(Dataset entries)

····················

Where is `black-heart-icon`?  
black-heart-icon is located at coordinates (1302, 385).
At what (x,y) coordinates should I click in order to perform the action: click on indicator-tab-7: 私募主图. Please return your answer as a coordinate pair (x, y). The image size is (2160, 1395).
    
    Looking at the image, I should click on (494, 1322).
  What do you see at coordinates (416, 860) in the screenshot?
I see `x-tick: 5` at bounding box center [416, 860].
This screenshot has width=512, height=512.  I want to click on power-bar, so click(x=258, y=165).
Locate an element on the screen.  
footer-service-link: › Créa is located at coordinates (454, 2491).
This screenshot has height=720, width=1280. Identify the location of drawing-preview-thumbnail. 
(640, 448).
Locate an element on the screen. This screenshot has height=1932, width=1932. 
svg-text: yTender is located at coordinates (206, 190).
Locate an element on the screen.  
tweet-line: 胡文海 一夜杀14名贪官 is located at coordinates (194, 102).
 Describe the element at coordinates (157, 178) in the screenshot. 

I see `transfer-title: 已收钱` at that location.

····················

What the exercise asks: Reproduce every one of the dataset entries above word for word.

The answer:
Where is `black-heart-icon`?  
black-heart-icon is located at coordinates (1302, 385).
At what (x,y) coordinates should I click in order to perform the action: click on indicator-tab-7: 私募主图. Please return your answer as a coordinate pair (x, y). The image size is (2160, 1395).
    
    Looking at the image, I should click on (494, 1322).
  What do you see at coordinates (416, 860) in the screenshot?
I see `x-tick: 5` at bounding box center [416, 860].
This screenshot has width=512, height=512.  I want to click on power-bar, so click(x=258, y=165).
Locate an element on the screen.  
footer-service-link: › Créa is located at coordinates (454, 2491).
This screenshot has height=720, width=1280. Identify the location of drawing-preview-thumbnail. 
(640, 448).
Locate an element on the screen. This screenshot has height=1932, width=1932. 
svg-text: yTender is located at coordinates (206, 190).
Locate an element on the screen.  
tweet-line: 胡文海 一夜杀14名贪官 is located at coordinates (194, 102).
 Describe the element at coordinates (157, 178) in the screenshot. 

I see `transfer-title: 已收钱` at that location.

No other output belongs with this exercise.